Inductive Policy Selection for First-Order MDPs
Sung Wook Yoon, Alan Fern, Robert Givan

TL;DR
This paper introduces a method for selecting policies in large, stochastic first-order MDPs that generalize well as the number of objects increases, using ensemble decision lists learned from small problem instances.
Contribution
It extends previous work to stochastic domains and ensemble learning, providing a scalable approach for policy induction in large first-order MDPs.
Findings
Successfully induces policies for complex stochastic first-order MDPs
Policies generalize well as the number of objects grows
Extends prior work to broader problem classes
Abstract
We select policies for large Markov Decision Processes (MDPs) with compact first-order representations.
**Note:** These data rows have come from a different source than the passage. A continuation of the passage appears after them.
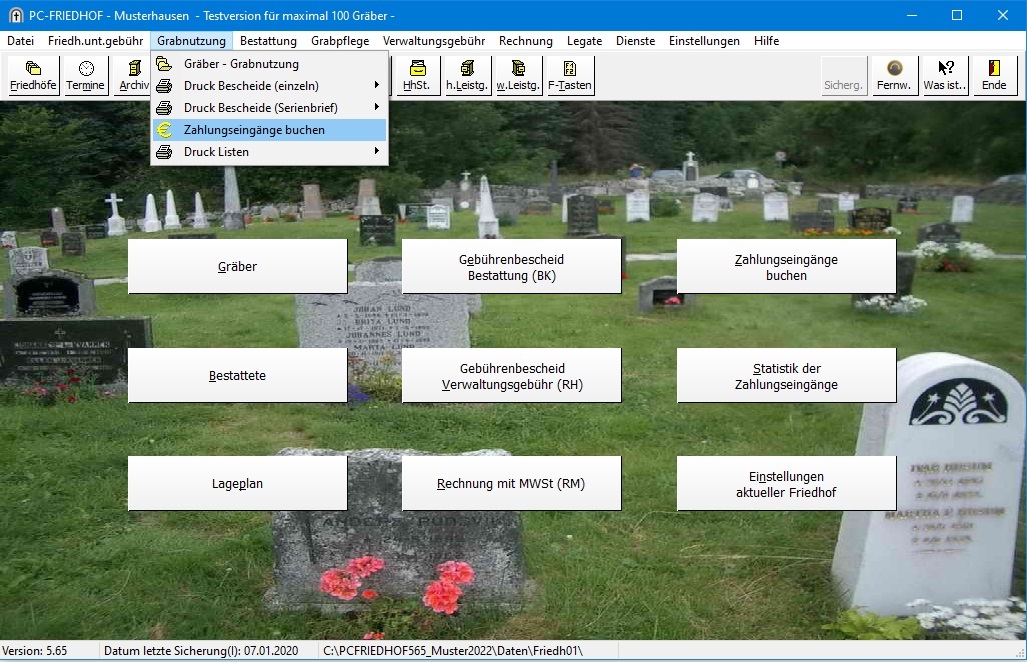Screen dimensions: 1027x662
Task: Click the HhSt. toolbar icon
Action: pyautogui.click(x=415, y=75)
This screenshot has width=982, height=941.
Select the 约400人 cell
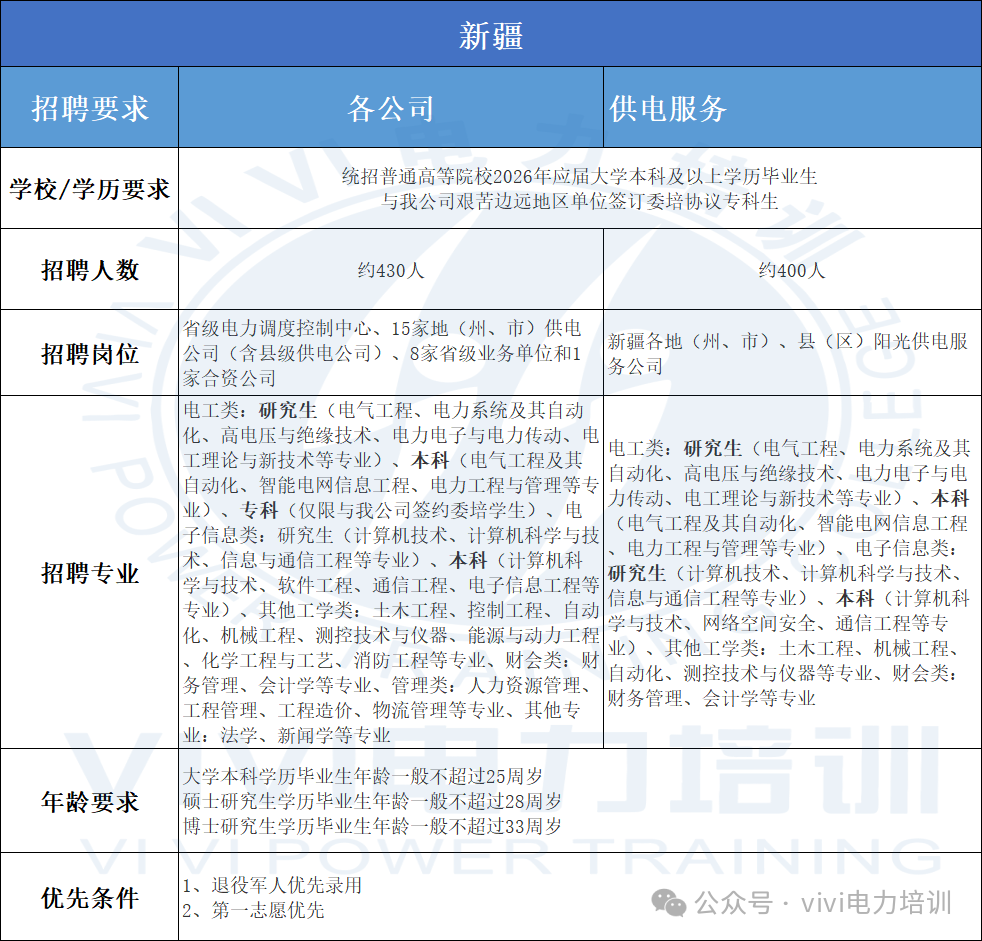click(x=791, y=270)
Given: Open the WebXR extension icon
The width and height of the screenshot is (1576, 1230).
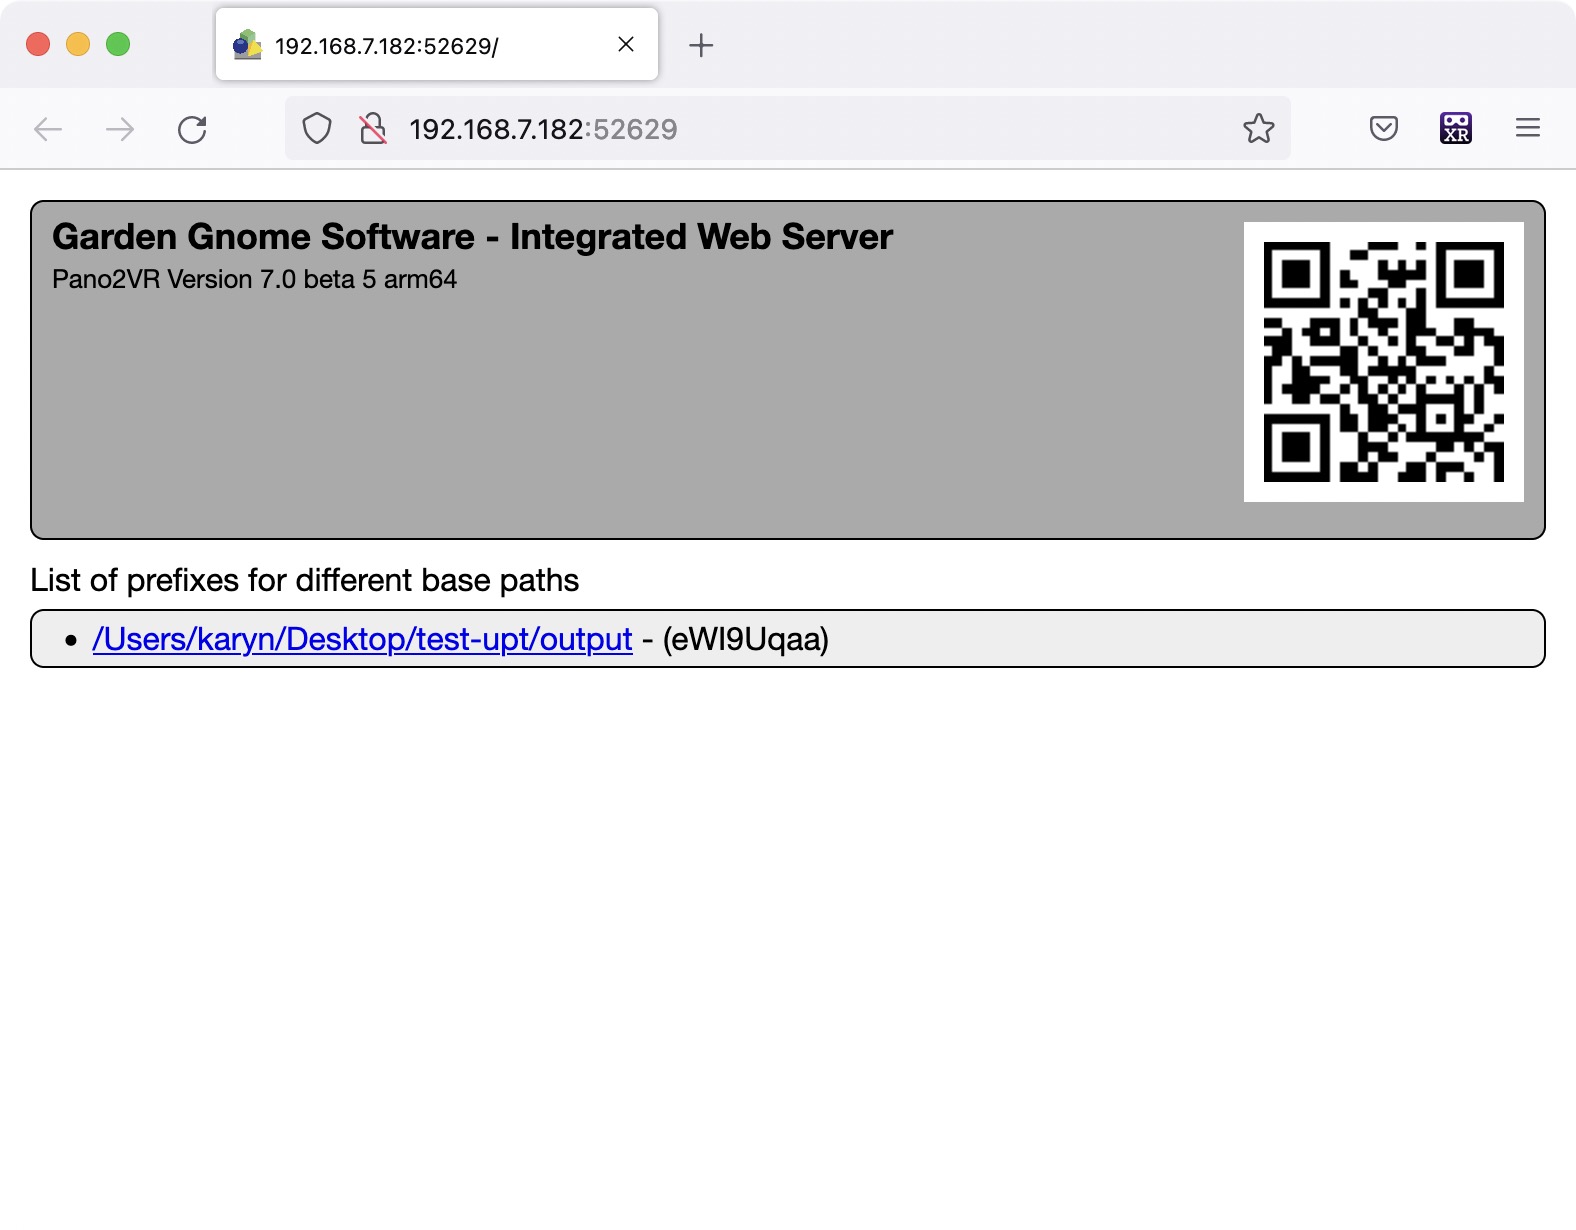Looking at the screenshot, I should click(1455, 129).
We find policies that generalize well as the number of objects in the domain grows, potentially without bound. Existing dynamic-programming approaches based on flat, propositional, or first-order representations either are impractical here or do not naturally scale as the number of objects grows without bound. We implement and evaluate an alternative approach that induces first-order policies using training data constructed by solving small problem instances using PGraphplan (Blum & Langford, 1999). Our policies are represented as ensembles of decision lists, using a taxonomic concept language. This approach extends the work of Martin and Geffner (2000) to stochastic domains, ensemble learning, and a wider variety of problems. Empirically, we find "good" policies for several…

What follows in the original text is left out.